Conditions et bénéfices d'une immatriculation valide

Maintenir sa régularité fiscale

Le numéro de TVA n’est pas une récompense ponctuelle, mais un statut conditionnel. Il dépend de votre attestation de régularité fiscale, qui doit être renouvelée régulièrement. Toute irrégularité - impayé, déclaration manquante, contrôle fiscal non levé - peut entraîner sa suspension. L’administration veille à ce que les entreprises bénéficiant de ce régime soient exemplaires. Le bénéfice est double : vous êtes exonéré de TVA à l’export, mais vous devez aussi respecter des obligations strictes, notamment la déclaration d’échanges de services (DES) et la déclaration européenne de services (DES).

  • Exonération fiscale simplifiée : plus de TVA sur les livraisons intracommunautaires de biens ou services à des professionnels.
  • Fluidité des échanges douaniers : suppression des formalités de douane entre États membres, accélération des livraisons.
  • Renforcement de l’autorité commerciale à l’export : un numéro valide rassure vos partenaires européens sur votre sérieux et votre conformité.

Questions fréquentes

Que faire si ma demande de numéro de TVA est refusée par le SIE ?
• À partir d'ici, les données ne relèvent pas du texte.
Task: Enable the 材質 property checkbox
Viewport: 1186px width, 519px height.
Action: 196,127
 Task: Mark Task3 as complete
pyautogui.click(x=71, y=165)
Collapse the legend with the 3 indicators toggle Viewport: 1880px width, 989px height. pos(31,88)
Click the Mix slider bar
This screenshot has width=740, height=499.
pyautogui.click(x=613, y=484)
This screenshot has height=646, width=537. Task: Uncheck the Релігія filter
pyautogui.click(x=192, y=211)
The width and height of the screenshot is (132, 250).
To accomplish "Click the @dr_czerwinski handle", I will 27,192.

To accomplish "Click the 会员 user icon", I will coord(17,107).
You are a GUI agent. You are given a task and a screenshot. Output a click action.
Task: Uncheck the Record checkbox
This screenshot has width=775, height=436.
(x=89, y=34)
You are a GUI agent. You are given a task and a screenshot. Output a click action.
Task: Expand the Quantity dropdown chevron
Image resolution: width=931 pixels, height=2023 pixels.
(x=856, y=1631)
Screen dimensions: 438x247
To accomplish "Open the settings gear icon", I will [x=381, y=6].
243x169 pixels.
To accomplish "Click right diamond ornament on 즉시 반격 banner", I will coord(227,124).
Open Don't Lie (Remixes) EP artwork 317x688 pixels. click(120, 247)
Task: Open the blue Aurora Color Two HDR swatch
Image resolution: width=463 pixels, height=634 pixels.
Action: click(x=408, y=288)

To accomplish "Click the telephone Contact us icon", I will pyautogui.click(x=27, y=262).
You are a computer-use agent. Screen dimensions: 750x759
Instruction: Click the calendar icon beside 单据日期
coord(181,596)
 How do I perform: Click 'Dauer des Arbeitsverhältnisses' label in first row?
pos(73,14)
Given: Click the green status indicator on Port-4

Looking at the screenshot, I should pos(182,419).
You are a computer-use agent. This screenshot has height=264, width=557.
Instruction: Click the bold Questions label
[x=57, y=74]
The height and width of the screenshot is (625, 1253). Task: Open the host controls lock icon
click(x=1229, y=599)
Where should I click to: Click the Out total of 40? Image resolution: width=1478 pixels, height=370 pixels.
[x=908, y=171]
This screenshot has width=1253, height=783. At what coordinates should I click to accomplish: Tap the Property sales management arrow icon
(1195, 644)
Un refus n’est pas une fin en soi. Il est généralement motivé par un manque de preuves d’activité européenne ou une irrégularité fiscale. Vous disposez alors de deux mois pour contester la décision ou régulariser votre situation, par exemple en fournissant des contrats ou des factures manquantes.

Peut-on obtenir le numéro dès la création de l'entreprise ou faut-il attendre ?

Oui, il est possible de l’obtenir dès la création, à condition d’en faire la demande. Dans certains cas, il peut même être généré automatiquement lors de l’immatriculation au Répertoire National des Entreprises (RNE), mais cela n’est pas systématique. Mieux vaut anticiper et le demander dès la première opération prévue avec un client européen.

Quelles sont mes obligations légales une fois le numéro reçu ?

Vous devez impérativement mentionner votre numéro de TVA intracommunautaire sur toutes vos factures, devis et documents commerciaux destinés à des clients de l’UE. Son absence peut entraîner des pénalités fiscales et la perte du bénéfice d’exonération. Par ailleurs, chaque opération réalisée sous ce régime doit être déclarée dans les délais légaux.